Stable Beluga 2 is based on Llama 2 70B and fine-tuned on an Orca-style dataset. The model’s usage involves starting conversations using provided code snippets. The training dataset for Stable Beluga 2 is an internal Orca-style dataset. It is trained through supervised fine-tuning datasets using mixed-precision (BF16) and optimised with AdamW. Detailed hyperparameters are outlined for the training procedure.
6. LunaAI
‘Luna AI Llama2 Uncensored’ is an advanced chat model based on Llama 2, which underwent fine-tuning using more than 40,000 lengthy chat discussions. Tap, the creator of Luna AI, led the fine-tuning process, resulting in an improved Llama 2 7b model that competes with ChatGPT in various tasks effectively.

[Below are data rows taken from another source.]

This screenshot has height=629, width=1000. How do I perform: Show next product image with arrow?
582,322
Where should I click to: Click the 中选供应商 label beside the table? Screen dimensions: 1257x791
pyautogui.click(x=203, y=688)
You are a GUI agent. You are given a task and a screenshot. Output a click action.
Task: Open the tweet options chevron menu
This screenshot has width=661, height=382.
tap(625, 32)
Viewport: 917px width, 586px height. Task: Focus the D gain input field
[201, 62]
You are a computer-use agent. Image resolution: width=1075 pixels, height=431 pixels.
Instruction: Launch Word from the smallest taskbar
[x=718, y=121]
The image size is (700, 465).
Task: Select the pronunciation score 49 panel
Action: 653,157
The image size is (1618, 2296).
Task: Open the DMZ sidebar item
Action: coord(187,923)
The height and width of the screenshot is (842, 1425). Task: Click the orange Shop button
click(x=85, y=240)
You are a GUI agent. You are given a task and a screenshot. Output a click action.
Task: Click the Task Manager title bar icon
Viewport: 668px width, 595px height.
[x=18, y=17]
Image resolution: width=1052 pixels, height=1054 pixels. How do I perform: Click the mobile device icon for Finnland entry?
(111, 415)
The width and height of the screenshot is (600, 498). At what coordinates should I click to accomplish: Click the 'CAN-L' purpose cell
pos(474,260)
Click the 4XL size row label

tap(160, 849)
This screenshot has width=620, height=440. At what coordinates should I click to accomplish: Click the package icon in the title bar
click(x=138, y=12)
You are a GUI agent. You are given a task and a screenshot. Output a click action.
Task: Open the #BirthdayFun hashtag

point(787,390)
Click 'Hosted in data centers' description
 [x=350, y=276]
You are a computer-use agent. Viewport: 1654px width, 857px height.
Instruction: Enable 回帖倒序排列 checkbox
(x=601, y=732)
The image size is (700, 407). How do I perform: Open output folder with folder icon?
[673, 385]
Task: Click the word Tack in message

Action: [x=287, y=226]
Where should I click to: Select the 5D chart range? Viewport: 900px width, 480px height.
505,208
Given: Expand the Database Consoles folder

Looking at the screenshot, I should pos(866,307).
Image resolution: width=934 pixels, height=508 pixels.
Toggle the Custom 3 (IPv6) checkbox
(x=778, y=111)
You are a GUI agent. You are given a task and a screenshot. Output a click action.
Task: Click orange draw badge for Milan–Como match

Here’s the link to LunAI: https://huggingface.co/TheBloke/Luna-AI-Llama2-Uncensored-GGML
What sets this model apart is its extended responses, meaning it can generate detailed and comprehensive answers, its low hallucination rate, indicating it produces fewer fictitious or incorrect information, and its absence of censorship mechanisms, guaranteeing open and unrestricted communication.
For the model training, an exceptionally powerful 8x a100 80GB machine was employed to conduct the fine-tuning process. The model was predominantly trained on synthetic outputs, which means the training data was generated rather than solely collected from existing human conversations. This custom dataset was thoughtfully curated from diverse sources and comprised multiple rounds of conversations between humans and AI.
7. Redmond-Puffin-13B
Redmond-Puffin-13B is a pioneering language model based on Llama-2, fine-tuned by Nous Research. The fine-tuning process involved a meticulously crafted dataset containing 3,000 high-quality examples. Many of these examples were designed to fully utilise the 4096 context length capability of Llama-2. LDJ took the lead in both training the model and curating the dataset, while J-Supha made significant contributions to dataset formation.
Here’s the link to the model: https://huggingface.co/TheBloke/Redmond-Puffin-13B-GGML
The computational resources for this project were generously sponsored by Redmond AI, and Emozilla provided valuable assistance during the training experiments, helping to address various issues encountered during the process. Moreover, Caseus and Teknium were recognized for their contributions to resolving specific training issues.
The model, named Redmond-Puffin-13B-V1.3, was trained for multiple epochs on the carefully curated dataset of 3,000 GPT-4 examples. These examples mainly comprised extensive conversations between real humans and GPT-4, allowing the model to grasp complex contexts effectively. Additionally, the training data was enriched with relevant sections extracted from datasets such as CamelAI’s Physics, Chemistry, Biology, and Math.